Selama 304 Hari, Hakam dan Istri Genjot Sepeda dari Malang ke Kairo - Tabibitho Bicycle

2802704247
2802704247

KAIRO, KOMPAS.com – Ini adalah kisah nyata dari sepasang warga Indonesia yang mengarungi perjalanan ribuan kilometer, melintasi banyak negara, dan bahkan benua, hanya dengan mengayuh sepeda tandem.

Mereka adalah pasangan suami istri, Hakam Mabruri (35) dan Rofingatul Islamiah (35), yang menggenjot sepeda dari Kota Malang, Jawa Timur sejak 17 Desember 2016.

Pada Selasa 17 Oktober 2017 lalu, pasangan ini telah mencapai perbatasan MesirJordania, setelah bersepeda selama 304 hari.

Hakam Mabruri dan istri pada Minggu pagi (29/10/2017) menyempatkan diri mampir ke Kedutaan Besar RI Kairo, Mesir, dan bertemu dengan Duta Besar Helmy Fauzy serta seluruh staf KBRI Kairo.

Pada Minggu pagi itu, seluruh staf KBRI sedang melakukan kegiatan rutin olahraga bersama.
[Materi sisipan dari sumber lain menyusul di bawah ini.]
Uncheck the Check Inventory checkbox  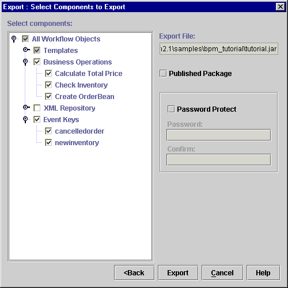48,85
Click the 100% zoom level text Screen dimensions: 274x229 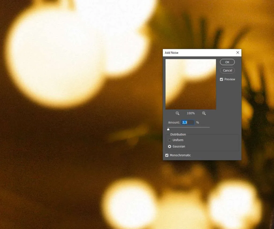coord(191,113)
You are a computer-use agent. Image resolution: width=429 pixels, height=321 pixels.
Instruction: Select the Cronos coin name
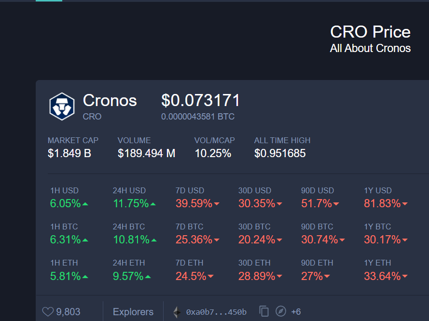point(110,100)
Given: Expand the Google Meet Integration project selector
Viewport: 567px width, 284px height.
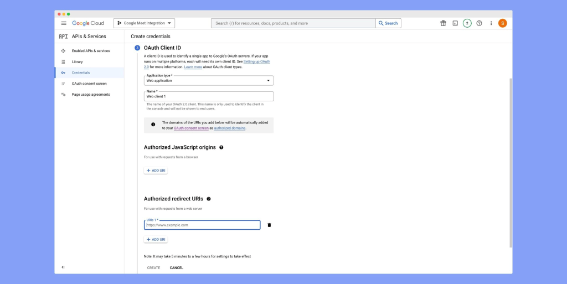Looking at the screenshot, I should [x=144, y=23].
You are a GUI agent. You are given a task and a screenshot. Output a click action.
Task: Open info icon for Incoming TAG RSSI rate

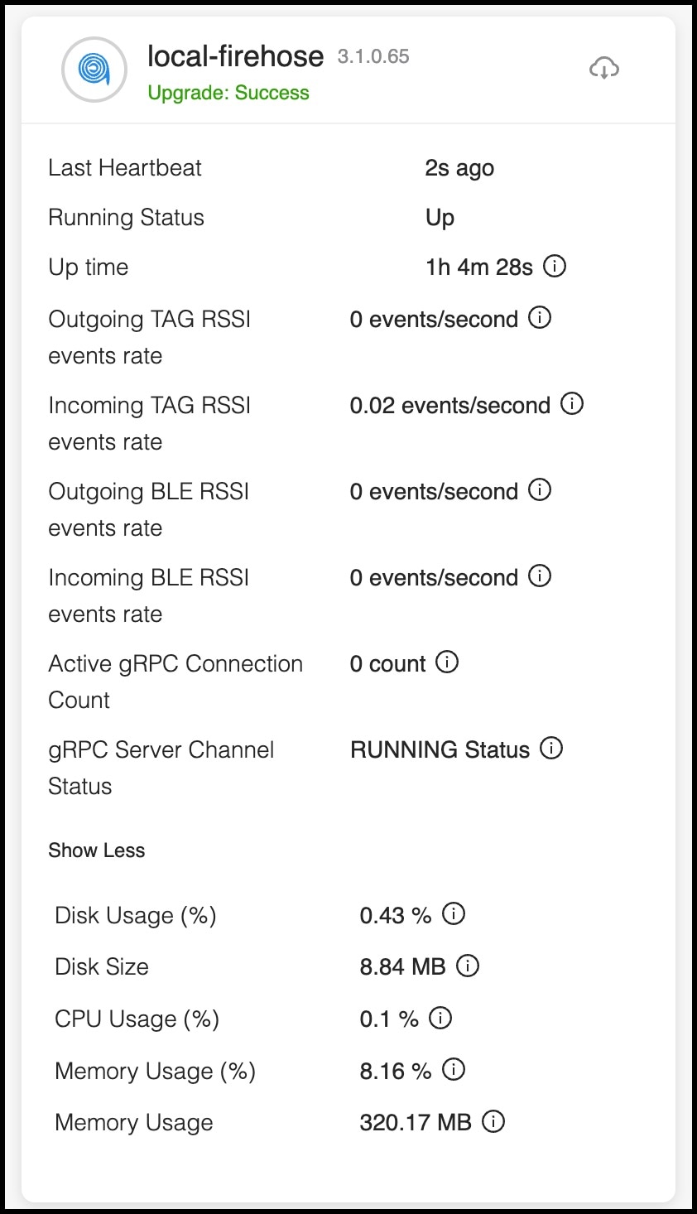point(572,404)

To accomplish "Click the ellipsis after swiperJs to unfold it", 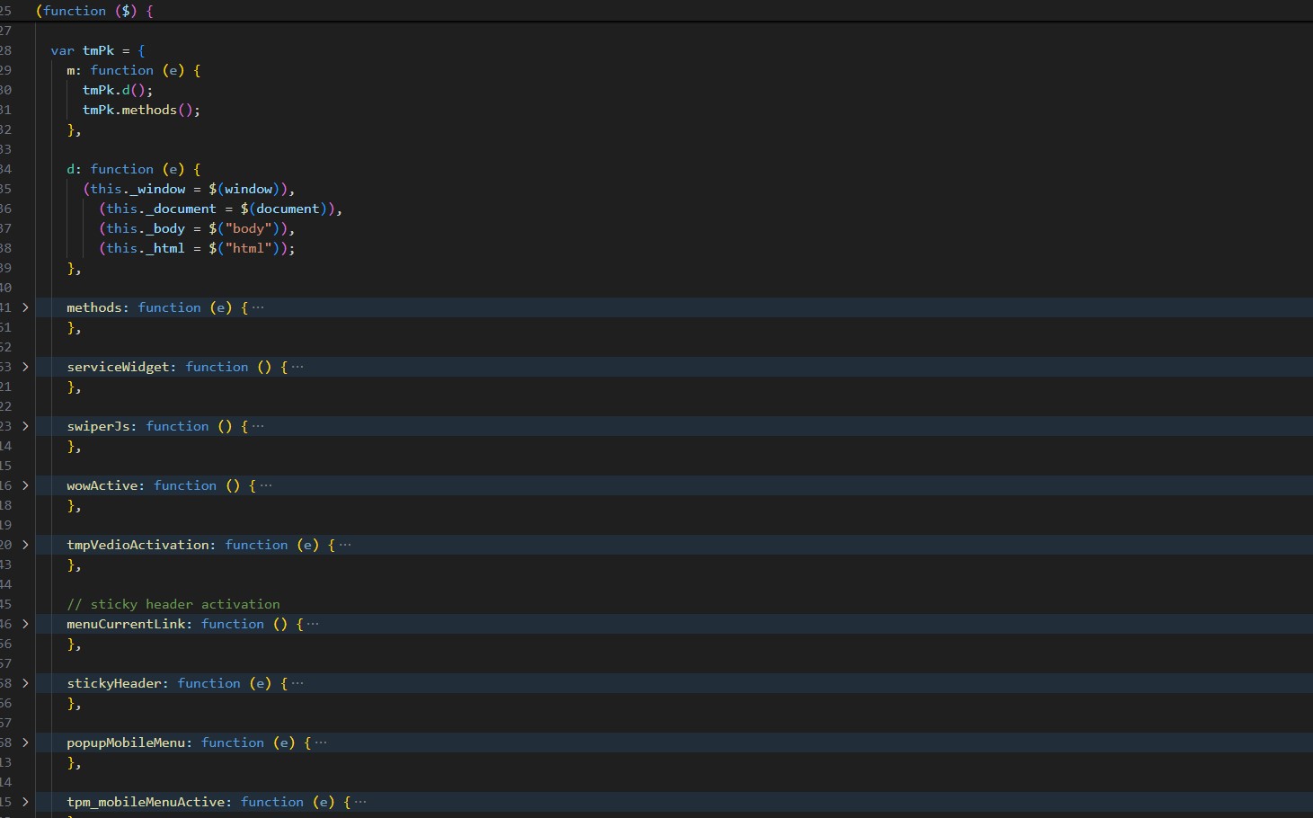I will coord(258,426).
Baca juga : Bersepeda Sebabkan Disfungsi Ereksi?

Hakam dan Istri lantas didaulat untuk berbagi pengalaman tentang perjalanannya sejak dari Indonesia.

Setelah mencapai Kairo, Hakam Mabruri dan istri berencana akan mengelilingi Mesir selama dua minggu ke depan, sambil menunggu proses visa dari Arab Saudi.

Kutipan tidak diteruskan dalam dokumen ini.